Title: Preliminary Biomarker Analysis of Sitravatinib in Combination with Nivolumab in NSCLC Patients Progressing on Prior Checkpoint Inhibitor
Presentation Date and Time: Saturday, November 10th at 12:35pm EST – 1:35pm EST
Presenter: Kai He, M.D., Ph.D.
Poster Number: P385
Session Title: Rapid Oral Abstracts
Location: Hall E
Poster Presentation Hours: Friday, November 9th from 12:45 p.m. EST – 2:15 p.m. EST and 6:30 p.m. EST – 8:00 p.m. EST

Title: Phase 2 Trial of Mocetinostat in Combination with Durvalumab in NSCLC Patients with Progression on Prior Checkpoint Inhibitor Therapy
Presentation Date and Time: Sunday, November 11th at 8:05 a.m. EST – 10:15 a.m. EST
Presenter: Manish Patel, D.O.
Poster Number: O27
Session Title: Clinical Trials
Location: Hall E
Poster Presentation Hours: Friday, November 9th from 12:45 p.m. EST – 2:15 p.m. EST and 6:30 p.m. EST – 8:00 p.m. EST

About Sitravatinib

Sitravatinib is a spectrum-selective kinase inhibitor that potently inhibits receptor tyrosine kinases (RTKs), including TAM family receptors (TYRO3, Axl, Mer), split family receptors (VEGFR2, KIT) and RET. As an immuno-oncology agent, sitravatinib is being evaluated in combination with nivolumab (OPDIVO), an anti-PD-1 checkpoint inhibitor, in patients who have experienced documented disease progression following treatment with a checkpoint inhibitor. Sitravatinib’s potent inhibition of TAM and split family RTKs may overcome resistance to checkpoint inhibitor therapy through targeted reversal of an immunosuppressive tumor microenvironment, enhancing antigen-specific T cell response and expanding dendritic cell-dependent antigen presentation.

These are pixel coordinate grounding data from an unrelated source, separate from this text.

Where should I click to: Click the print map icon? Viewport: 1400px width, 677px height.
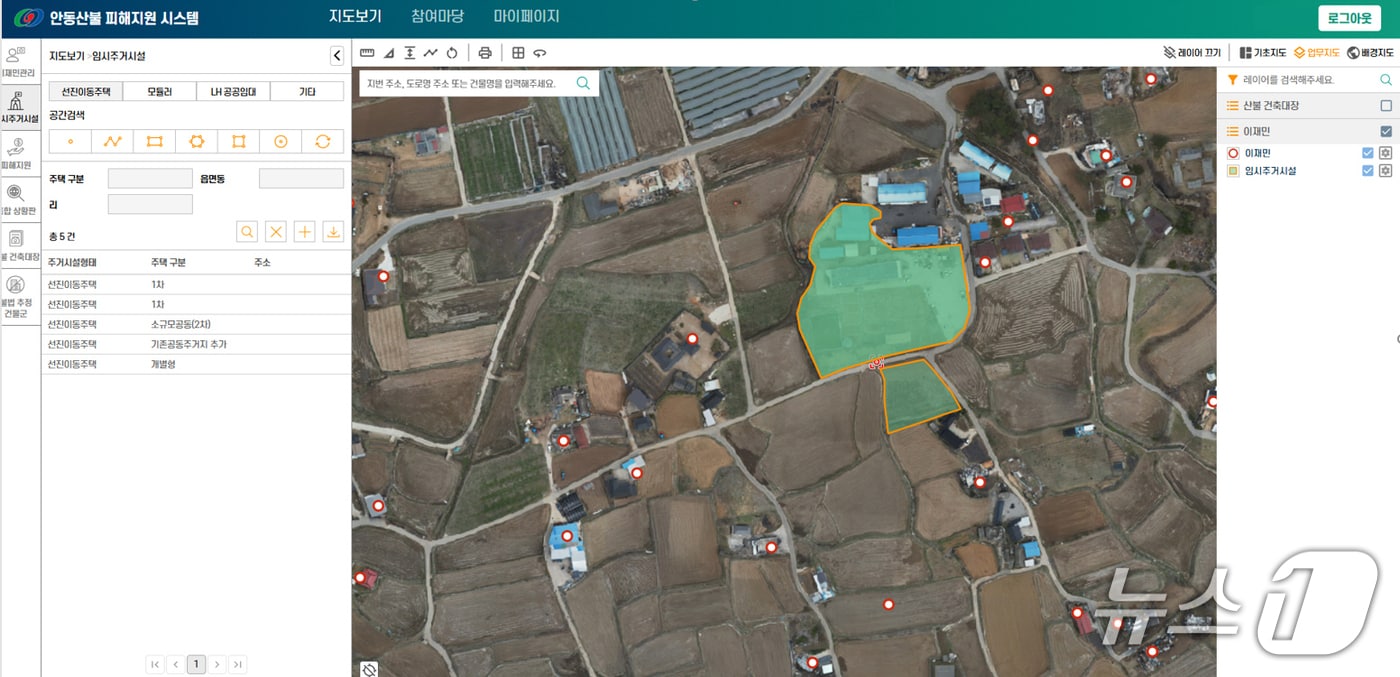[485, 53]
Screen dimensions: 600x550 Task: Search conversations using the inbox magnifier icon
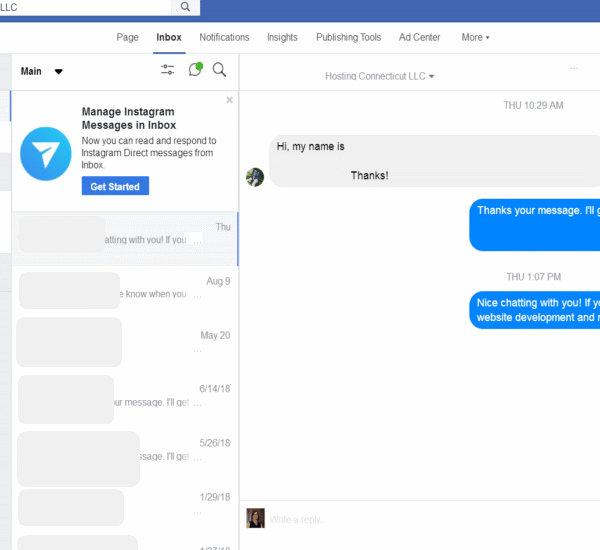click(219, 70)
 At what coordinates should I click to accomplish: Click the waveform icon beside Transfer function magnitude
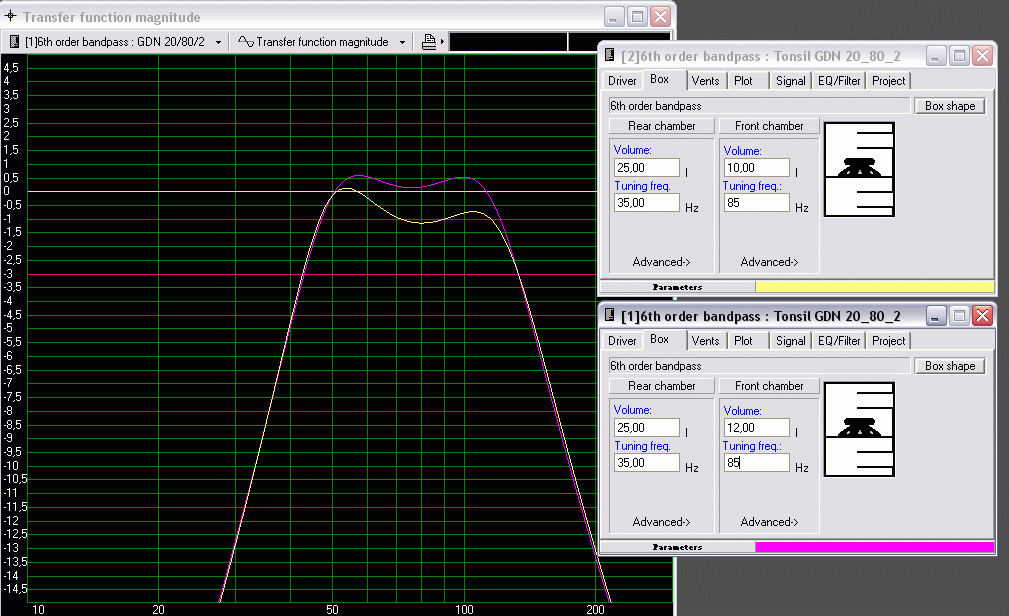pyautogui.click(x=244, y=42)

Sitravatinib is also being evaluated as a single agent in a Phase 1b expansion clinical trial enrolling patients whose tumors harbor specific mutations in the CBL protein. When CBL is inactivated by mutation, multiple RTKs, including TAM, VEGFR2 and KIT, are dysregulated and may act as oncogenic tumor drivers in NSCLC and melanoma. Sitravatinib potently inhibits these RTKs and is being investigated as a treatment option for cancer patients with CBL mutations.

About Mocetinostat

Mocetinostat is an oral, Class I and IV selective histone deacetylase (HDAC) inhibitor. Inhibition of histone acetylation is predicted to enhance the recognition of tumor cells by anti-tumor T cells and reverse immunosuppressive factors in the tumor microenvironment. Mocetinostat is being evaluated in a Phase 2 clinical trial in combination with durvalumab (IMFINZI) in NSCLC patients who have experienced disease progression following prior treatment with checkpoint inhibitor.